Semantic Extraction in PGF Using POS Tagged Data of Sanskrit

Smita Selot * Neeta Tripathi ** A.S. Zadgaonkar ***

* Reader, Department of CASSCET, Bhilai.

** Principal, GD Rungta College, Bhilai.

*** Vice Chancellor, CV Raman University, Bilaspur.

Abstract

Extraction of semantics from a text is vital application covering various field of artificial intelligence like natural language processing, knowledge representation, machine learning and so forth. Research work is being carried for languages in international platform like English, German, Chinese etc. In India also, research associated with Indian languages like Hindi, Tamil, Bengali and other regional languages is developing faster. In this paper, the researchers have emphasized upon the use of Sanskrit language for semantic extraction. Sanskrit, being an order free language with systematic grammar gives an excellent opportunity for extracting semantic with higher efficiency. Panini, an ancient grammarian has introduced six Karakas (cases) to identify the semantic role of word in a sentence. These karkas are analyzed and applied for semantic extraction from the Sanskrit text. Input sentences are first converted into syntactic structure, these syntactic structures are then used for semantic analysis. The syntactic structures are present in Part of Speech (POS) tagged form and various features of this tagged data is analyzed to extract semantic role of the word in a sentence. Finally, semantic label of each word of a sentence are stored in frames called case frames, which act as a knowledge representation tool. So mapping of input POS tagged data to semantic tagged data is done and case frames are generated. Such system are useful in building question-answer based applications, machine learning, knowledge representation and information retrieval.

Keywords :

Part of Speech Tagger,
Panini Grammar Framework,
Semantic Analysis,
Semantic Role,
Multiple Case Occurrence,
Case Frames.

Introduction

Knowledge representation in the field of artificial intelligence, are techniques for facilitating extraction of semantics, so that meaning from the language can be deduced. Such representations are useful in drawing inferences and reasoning with the system. In most of the situations, semantic analysis is followed by syntactic analysis as grammatical information of a language gives a platform for further analysis. One of the representations of syntactic information of language is Part of Speech (POS) tagging .For input text, it identifies the noun, verb, adjective in a sentence with respect to grammar of that language. Using the parameters of POS tags, semantic information can be deduced and stored for information retrieval. This complete process is shown in Figure 1. Storehouse of knowledge representations are then used for reasoning and information retrieval. Many knowledge representation tools like frames, semantic net, conceptual dependencies are used for same. Out of these, semantic net and conceptual dependencies represent the semantic relation of words with action entity, verb. Some of the semantic relations are agent, object instrument etc. All these tools are developed for English language. These concept can be extended to other languages too, and many research organizations of India like JNU, CDAC, IIT Hyderabad, IIT's are making effort in same direction. Dependency trees are also semantic representation of input text of any language. Building lexicalized parser for same is given by Oliver(2008). Dependency structures are also the means of semantic analysis. A graph based model has also been introduced by Sangal.
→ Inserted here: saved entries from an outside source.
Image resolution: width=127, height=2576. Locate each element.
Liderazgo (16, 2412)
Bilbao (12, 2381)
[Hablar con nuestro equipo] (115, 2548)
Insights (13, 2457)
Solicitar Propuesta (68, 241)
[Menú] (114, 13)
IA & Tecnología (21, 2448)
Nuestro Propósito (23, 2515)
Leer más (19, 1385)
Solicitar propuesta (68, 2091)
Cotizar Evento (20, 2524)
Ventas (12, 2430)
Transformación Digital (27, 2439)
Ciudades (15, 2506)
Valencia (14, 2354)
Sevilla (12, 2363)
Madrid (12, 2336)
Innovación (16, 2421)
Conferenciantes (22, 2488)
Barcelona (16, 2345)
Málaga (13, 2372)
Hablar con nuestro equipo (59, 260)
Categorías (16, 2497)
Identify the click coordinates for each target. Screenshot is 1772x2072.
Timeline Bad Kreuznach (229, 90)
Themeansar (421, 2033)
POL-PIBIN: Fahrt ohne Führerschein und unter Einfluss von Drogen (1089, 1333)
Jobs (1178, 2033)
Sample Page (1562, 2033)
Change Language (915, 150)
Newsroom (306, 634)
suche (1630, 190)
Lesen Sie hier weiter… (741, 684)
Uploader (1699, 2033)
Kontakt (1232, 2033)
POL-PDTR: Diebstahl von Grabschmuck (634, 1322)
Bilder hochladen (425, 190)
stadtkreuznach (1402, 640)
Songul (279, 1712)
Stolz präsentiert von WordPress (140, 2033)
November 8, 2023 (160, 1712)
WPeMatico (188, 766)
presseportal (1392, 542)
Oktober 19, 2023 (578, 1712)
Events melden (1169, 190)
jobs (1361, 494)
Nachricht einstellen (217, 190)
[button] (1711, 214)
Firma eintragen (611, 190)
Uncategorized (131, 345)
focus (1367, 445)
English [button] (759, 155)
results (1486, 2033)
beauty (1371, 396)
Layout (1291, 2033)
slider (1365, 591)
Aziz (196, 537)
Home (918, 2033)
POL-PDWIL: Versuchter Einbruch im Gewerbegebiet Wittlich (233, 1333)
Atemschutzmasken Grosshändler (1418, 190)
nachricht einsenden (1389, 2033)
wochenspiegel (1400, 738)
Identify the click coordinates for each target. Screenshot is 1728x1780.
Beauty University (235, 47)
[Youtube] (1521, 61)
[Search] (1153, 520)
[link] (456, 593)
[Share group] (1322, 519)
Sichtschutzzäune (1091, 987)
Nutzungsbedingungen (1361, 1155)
Sanskrit is one of the ancient languages with very strong grammatical structure as given by Panini [Bharati(2007), Huet (2003),Kak(1987). It has also been shown that this language is rule based language, hence very efficient for computer processing and semantic analysis. Knowledge representation using Sanskrit is efficiently explained by Brigs(1995). Nearly 4000 rules(sutras) are give in Panini AsthdhyayiHuet (2003) ,Kak (1987). Through this paper an effort is made to analyze POS tagged data and generate a knowledge representation structure called case frames. POS tagged data developed at Jawaharlal University is used.

This paper focuses on analysis of POS tags of Sanskrit text for case frame generation which stores the role of word in sentence as agent, object etc. These case frames can then be used for information retrieval like question answer based system.

For the generation of case frames, rules are identified and implemented during semantic extraction of the POS tags. Algorithm is designed for the same and tested for corpus of data.

1. Part of Speech Tagging

The guideline of the tagset is as given by Dr Chandrashekhar, JNU, Jha (2007). For annotating Sanskrit text with Parts-of-Speech (POS) tags, a hierarchical POS tags set framework is designed at Special Centre for Sanskrit Studies, JNU, New Delhi (Jha (2007)). The brief description of the tagset used is given in Table 1.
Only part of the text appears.